Machine learning-derived dose-response relationships considering interactions in mixtures: Applications to the oxidative potential of particulate matter.

ABSTRACT

Conventional environmental health research is primarily focused on isolated chemical exposures, neglecting the complex interactions between multiple pollutants that may synergistically or antagonistically influence toxicity, thereby posing unexpected health risks. In this study, we address this knowledge gap by introducing an explainable machine learning (ML) approach with Feature Localized Intercept Transformed-Shapley Additive Explanations (FLIT-SHAP) designed to extract the dose-response relationships of specific pollutants in mixtures. In contrast to traditional SHAP, FLIT-SHAP can localize the global intercept to elucidate mixture effects, which is crucial for understanding the oxidative potential (OP) of ambient particulate matter (PM).

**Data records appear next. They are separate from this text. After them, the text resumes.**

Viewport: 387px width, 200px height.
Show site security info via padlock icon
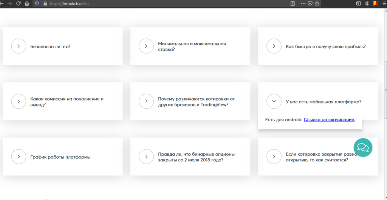click(45, 3)
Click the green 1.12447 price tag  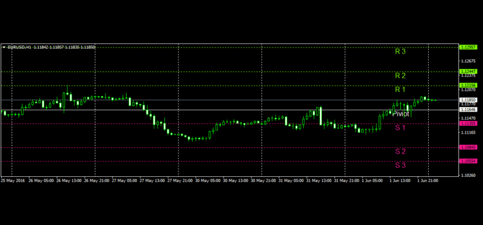pos(468,72)
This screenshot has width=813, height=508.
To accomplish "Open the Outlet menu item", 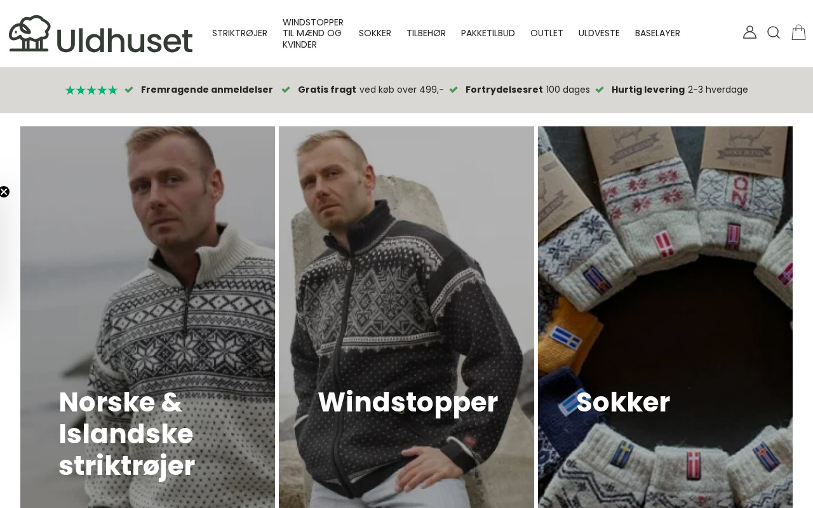I will (x=547, y=33).
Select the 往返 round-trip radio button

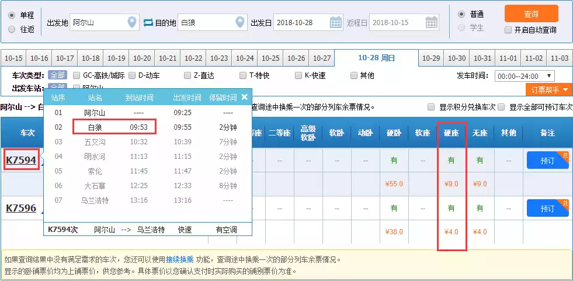coord(12,29)
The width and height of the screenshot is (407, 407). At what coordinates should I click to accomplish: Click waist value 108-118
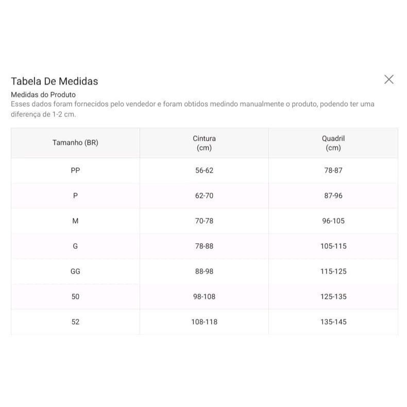204,322
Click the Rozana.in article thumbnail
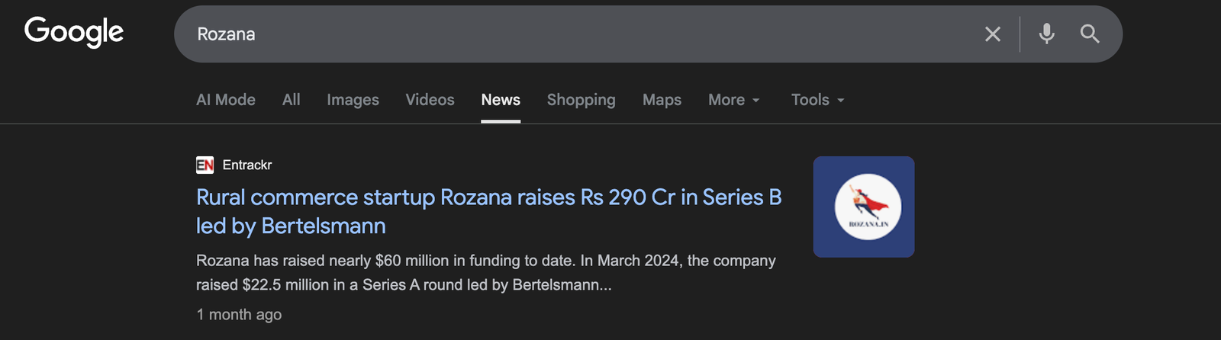The height and width of the screenshot is (340, 1221). point(863,207)
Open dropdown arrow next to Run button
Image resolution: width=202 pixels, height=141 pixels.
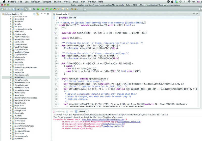(x=40, y=9)
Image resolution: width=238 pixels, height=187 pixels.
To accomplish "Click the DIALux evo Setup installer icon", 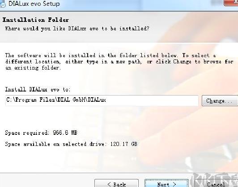I will point(3,4).
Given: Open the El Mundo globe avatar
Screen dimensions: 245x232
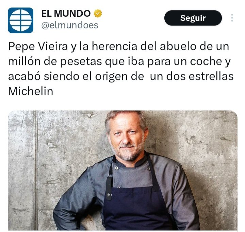Looking at the screenshot, I should (x=20, y=20).
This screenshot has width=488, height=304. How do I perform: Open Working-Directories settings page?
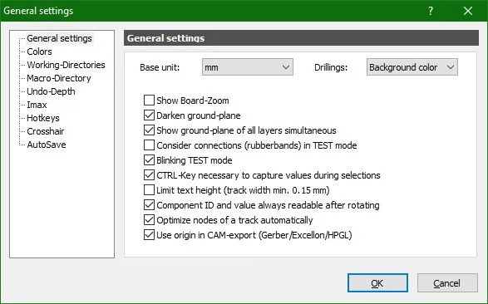pyautogui.click(x=66, y=65)
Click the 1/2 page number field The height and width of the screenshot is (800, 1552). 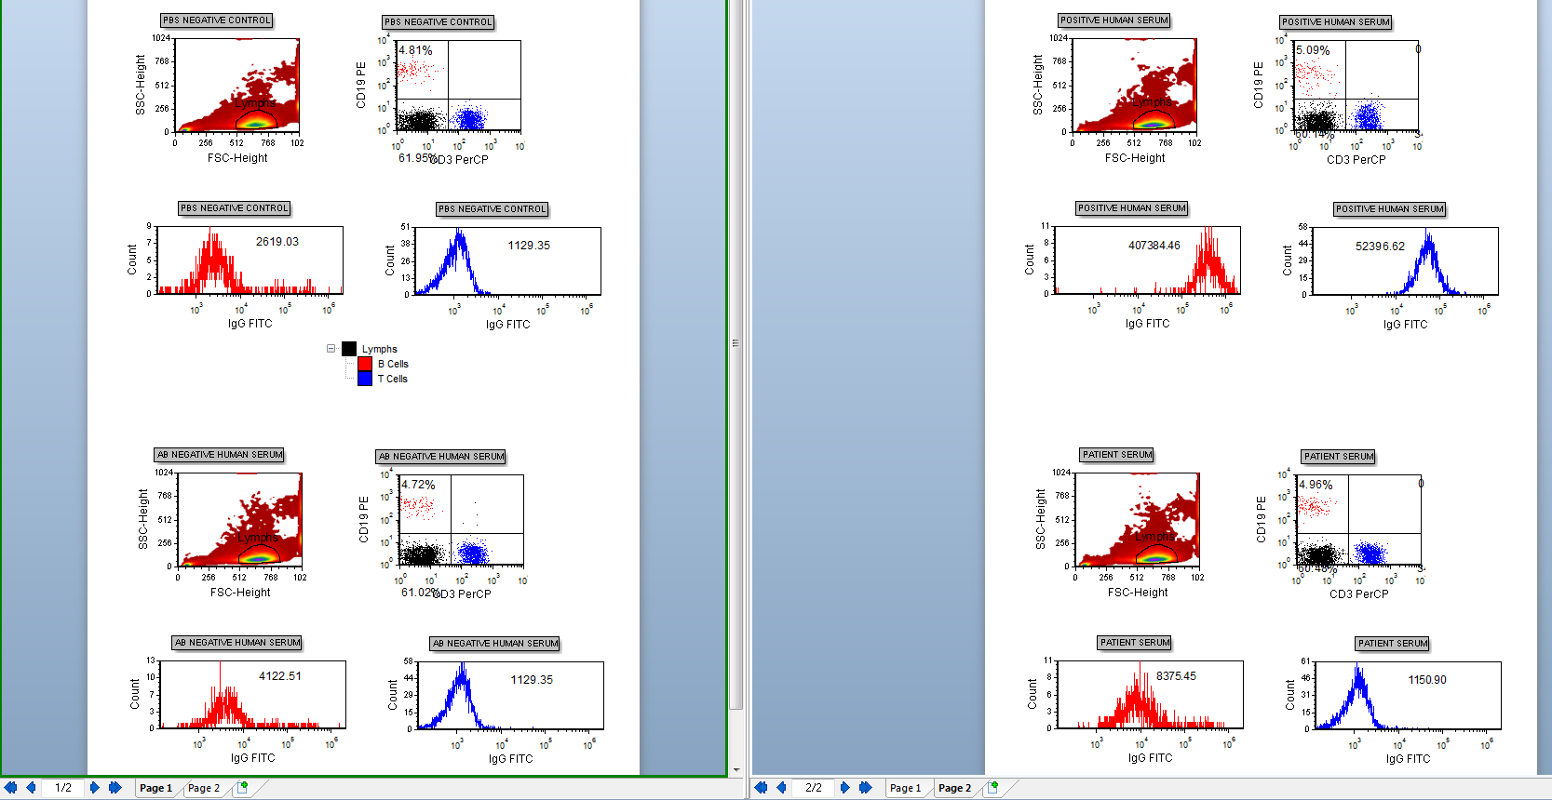pos(63,788)
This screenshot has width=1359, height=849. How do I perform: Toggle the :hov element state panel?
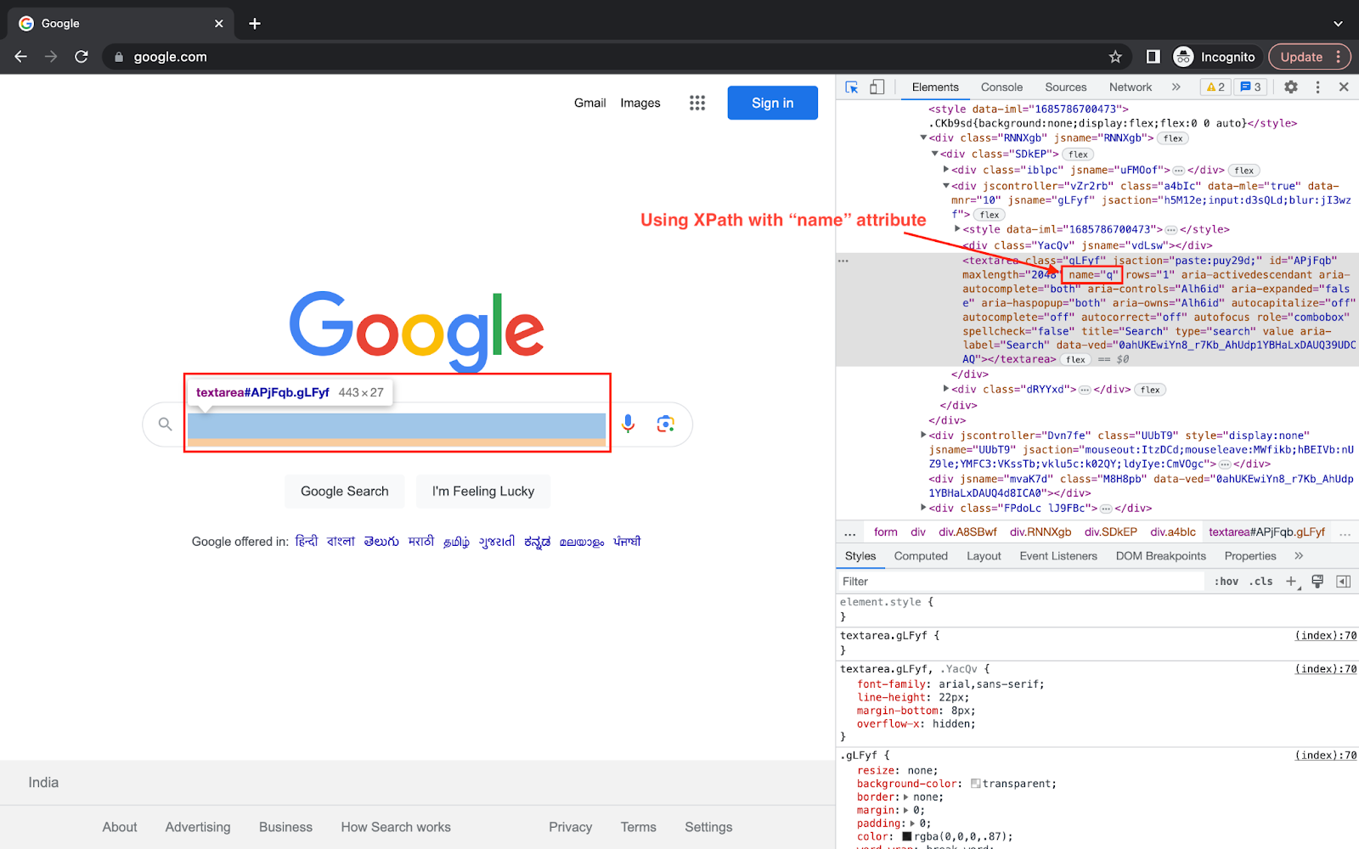[x=1226, y=582]
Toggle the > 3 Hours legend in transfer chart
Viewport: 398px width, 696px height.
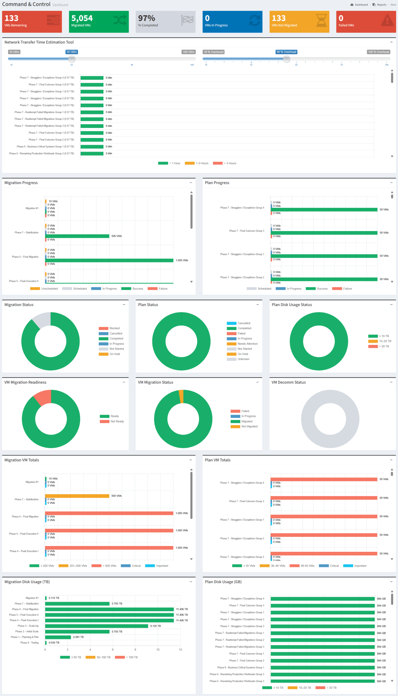225,163
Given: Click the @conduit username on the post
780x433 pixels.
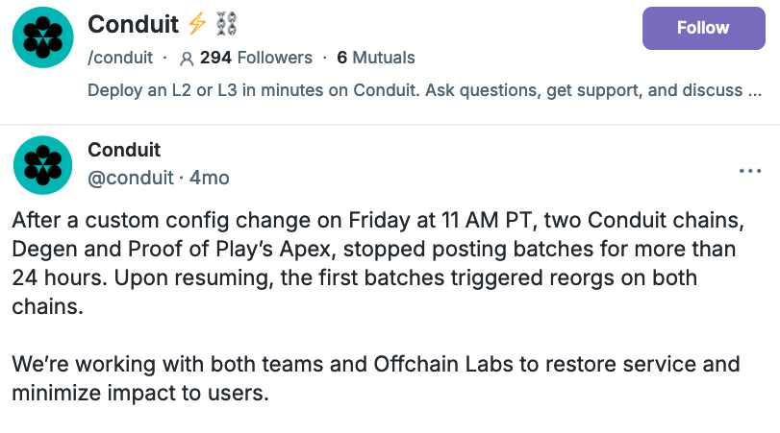Looking at the screenshot, I should (131, 178).
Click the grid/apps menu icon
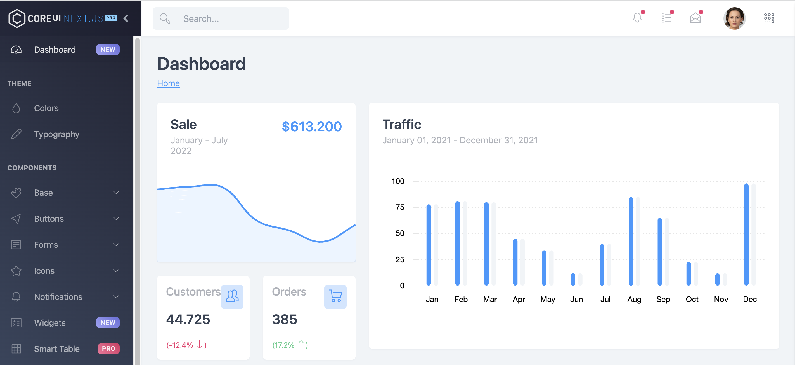Image resolution: width=795 pixels, height=365 pixels. [x=769, y=18]
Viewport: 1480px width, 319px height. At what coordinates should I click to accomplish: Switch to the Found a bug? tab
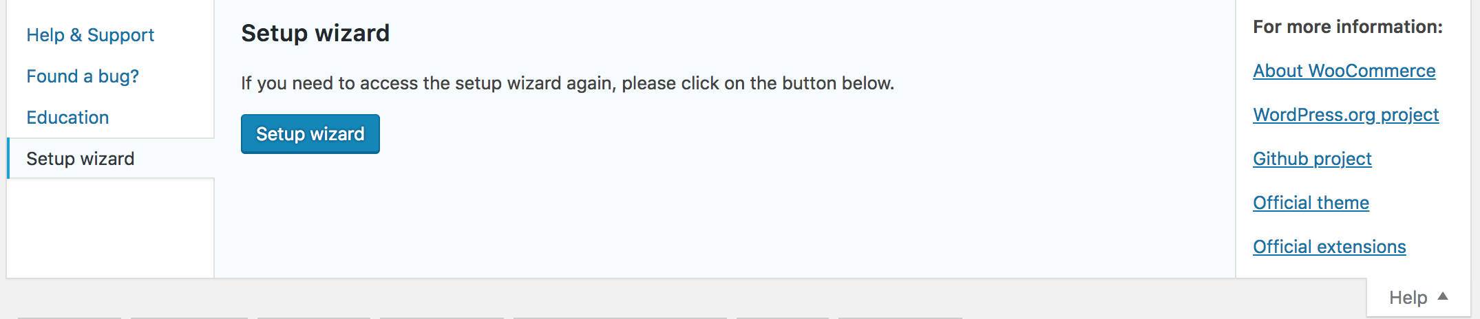[83, 76]
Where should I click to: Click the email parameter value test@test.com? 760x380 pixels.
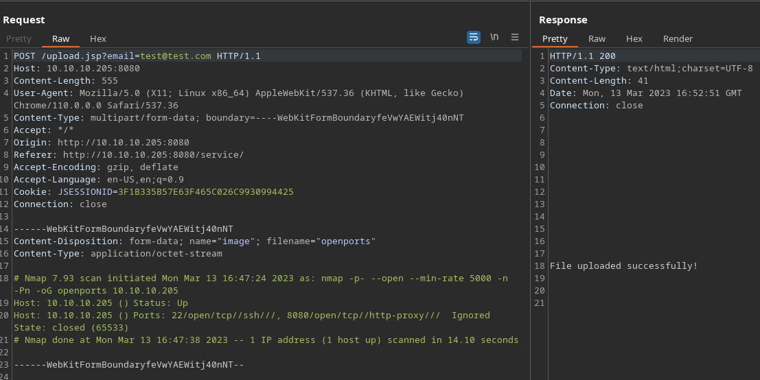176,56
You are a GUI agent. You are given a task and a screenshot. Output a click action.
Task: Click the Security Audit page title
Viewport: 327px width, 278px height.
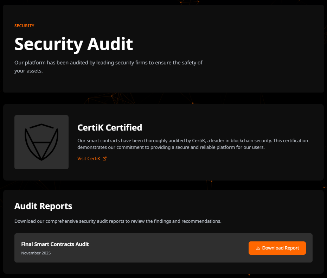[73, 44]
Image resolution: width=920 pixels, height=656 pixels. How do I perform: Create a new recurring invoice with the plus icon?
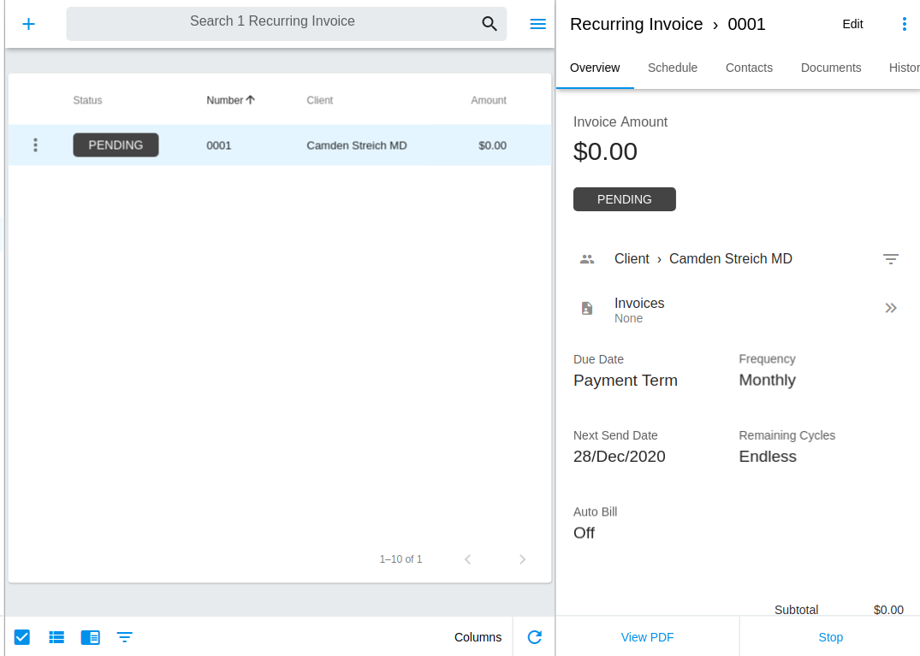point(28,23)
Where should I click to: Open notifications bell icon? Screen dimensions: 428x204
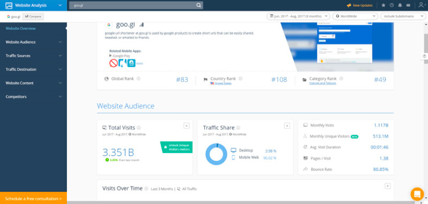(x=400, y=5)
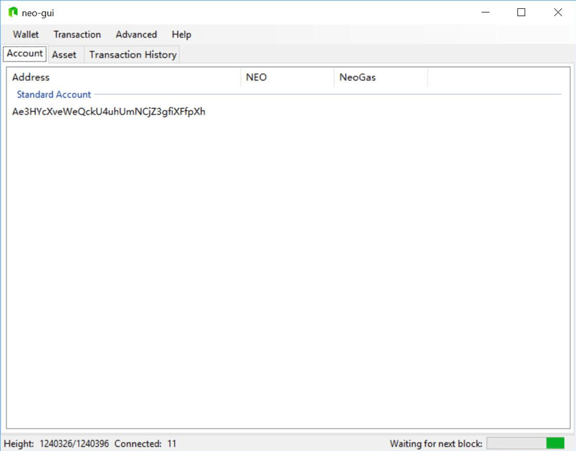Image resolution: width=576 pixels, height=451 pixels.
Task: Open the Advanced menu
Action: (136, 34)
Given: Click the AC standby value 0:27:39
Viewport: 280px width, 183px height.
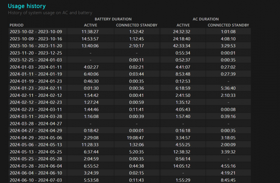Looking at the screenshot, I should pos(228,74).
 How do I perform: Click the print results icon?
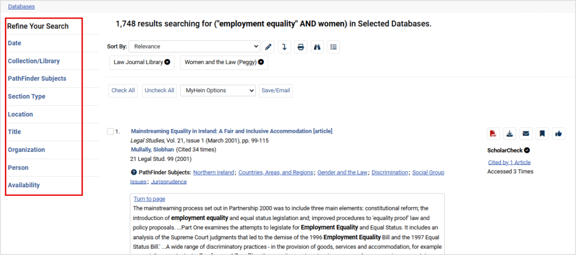click(301, 47)
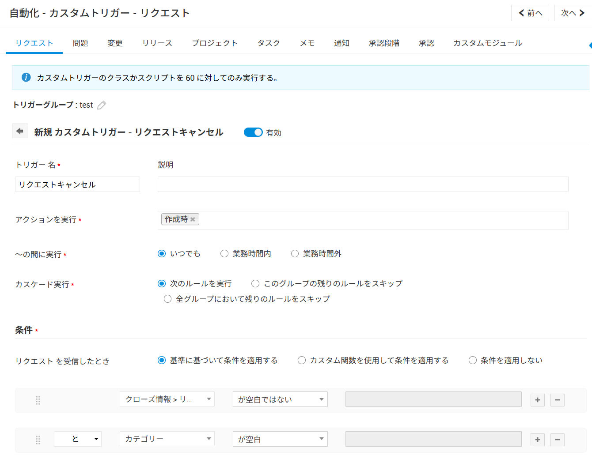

Assessing multi-pollutant OP using FLIT-SHAP revealed both synergistic (55-63 %) and antagonistic (25-42 %) effects in laboratory-controlled OP data, but an antagonistic (33-66 %; lower OP) effect in ambient PM. Notably, the FLIT-SHAP approach demonstrated higher prediction accuracy (R2 = 0.99) compared to the additive model (R2 = 0.89) when evaluated against real-world PM samples. Quinones, such as phenanthrenequinone, play a more significant role in PM2.5 than previously recognized. Through this study, we highlighted the potential of FLIT-SHAP to enhance toxicity predictions and aid decision-making in the field of environmental health.